Word spread like wildfire and everyone I bumped into seemed to know that I had had a good day on Carra with some sort of green dry fly. I tied up some more and handed them around the fishers who were interested. Amazed laughter was the normal reaction and I could see that most of the lads were not going to embarrass themselves by trying out this ungainly monster. Those that did were just as pleasantly surprised as I was that fine day on Lough Carra. For those of you who make your own flies here is the dressing:
Hook: size 6 long-shank (if you really can’t face the embarrasment of using something this big then an 8 long shank works too)
Tying silk: yellow or olive 6/0 – it needs to be strong for tightly binding the slippery squirrel hair
Tail and spent wings: grey squirrel tail hair dyed bright green. The wings are tied semi-spent. Watch out for tying the wings too long (an easy mistake to make with a long shank hook). Make them barely the same length as the body of the fly and not the length of the hook. If you make the wings too long it makes the finished fly all but impossible to cast.

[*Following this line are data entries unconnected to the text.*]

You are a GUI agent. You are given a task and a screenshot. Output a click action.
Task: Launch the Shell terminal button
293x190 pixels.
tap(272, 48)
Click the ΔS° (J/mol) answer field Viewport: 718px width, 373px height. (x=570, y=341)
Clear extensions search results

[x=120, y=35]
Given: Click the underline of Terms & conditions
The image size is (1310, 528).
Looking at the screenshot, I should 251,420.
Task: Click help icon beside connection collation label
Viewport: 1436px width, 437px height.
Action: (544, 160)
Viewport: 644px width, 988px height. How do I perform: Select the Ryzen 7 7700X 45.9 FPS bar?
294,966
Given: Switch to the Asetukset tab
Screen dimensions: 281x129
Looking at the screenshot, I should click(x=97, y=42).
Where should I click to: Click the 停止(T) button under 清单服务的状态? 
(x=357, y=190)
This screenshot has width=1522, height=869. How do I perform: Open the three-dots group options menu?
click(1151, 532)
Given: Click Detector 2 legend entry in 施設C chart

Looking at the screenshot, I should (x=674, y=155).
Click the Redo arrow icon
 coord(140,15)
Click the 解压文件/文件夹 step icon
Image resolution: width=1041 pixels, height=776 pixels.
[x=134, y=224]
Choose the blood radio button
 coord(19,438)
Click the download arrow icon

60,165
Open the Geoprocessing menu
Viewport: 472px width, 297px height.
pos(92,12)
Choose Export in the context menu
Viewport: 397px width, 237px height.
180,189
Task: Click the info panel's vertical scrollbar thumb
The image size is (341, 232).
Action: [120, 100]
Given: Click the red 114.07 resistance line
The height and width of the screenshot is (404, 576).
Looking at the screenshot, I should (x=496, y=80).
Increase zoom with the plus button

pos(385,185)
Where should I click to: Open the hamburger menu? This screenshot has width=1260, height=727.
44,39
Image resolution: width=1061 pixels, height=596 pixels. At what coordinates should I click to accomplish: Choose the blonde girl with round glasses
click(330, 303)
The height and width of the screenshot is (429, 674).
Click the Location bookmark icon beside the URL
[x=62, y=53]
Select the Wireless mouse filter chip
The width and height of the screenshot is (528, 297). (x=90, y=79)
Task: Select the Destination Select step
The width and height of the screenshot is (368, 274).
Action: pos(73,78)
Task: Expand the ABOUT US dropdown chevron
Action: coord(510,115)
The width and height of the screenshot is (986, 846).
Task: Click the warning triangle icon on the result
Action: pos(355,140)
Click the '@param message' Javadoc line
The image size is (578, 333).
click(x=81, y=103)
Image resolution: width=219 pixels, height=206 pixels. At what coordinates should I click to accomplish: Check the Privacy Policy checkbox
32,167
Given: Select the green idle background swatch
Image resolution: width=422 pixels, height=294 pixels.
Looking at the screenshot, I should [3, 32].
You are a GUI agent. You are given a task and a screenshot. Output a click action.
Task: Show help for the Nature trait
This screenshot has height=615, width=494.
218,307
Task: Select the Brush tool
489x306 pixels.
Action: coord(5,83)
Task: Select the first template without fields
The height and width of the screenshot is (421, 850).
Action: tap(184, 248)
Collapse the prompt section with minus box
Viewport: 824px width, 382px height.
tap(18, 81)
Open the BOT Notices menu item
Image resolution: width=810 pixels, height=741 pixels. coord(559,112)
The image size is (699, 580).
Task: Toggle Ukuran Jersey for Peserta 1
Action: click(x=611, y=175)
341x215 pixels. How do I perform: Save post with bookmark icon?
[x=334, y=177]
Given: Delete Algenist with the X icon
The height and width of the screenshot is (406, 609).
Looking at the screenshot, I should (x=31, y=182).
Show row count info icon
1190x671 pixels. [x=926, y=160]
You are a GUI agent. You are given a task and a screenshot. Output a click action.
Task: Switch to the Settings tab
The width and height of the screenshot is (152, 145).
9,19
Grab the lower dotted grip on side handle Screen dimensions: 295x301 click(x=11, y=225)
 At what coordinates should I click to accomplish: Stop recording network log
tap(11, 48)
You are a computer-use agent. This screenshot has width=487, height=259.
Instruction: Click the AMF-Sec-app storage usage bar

Body: mix of 50% green seal’s fur and 50% hare’s body fur dyed olive. Taper the body so that it thickens at the thorax
Rib: oval gold tinsel or clear nylon (the original used the tinsel but I think the nylon looks better)
Hackle: Grizzle cock dyed bright green. I clip the fibres underneath so the fly can sit in the surface film.
A good few of the locals around Mayo have one of these beauties in their fly box, and yes, they have caught trout on them too! I have heard it has been the downfall of fish on Mask and Corrib as well as Carra. I carry a couple around with me just in case, one fine May afternoon when the greendrakes are on the surface, history will repeat itself.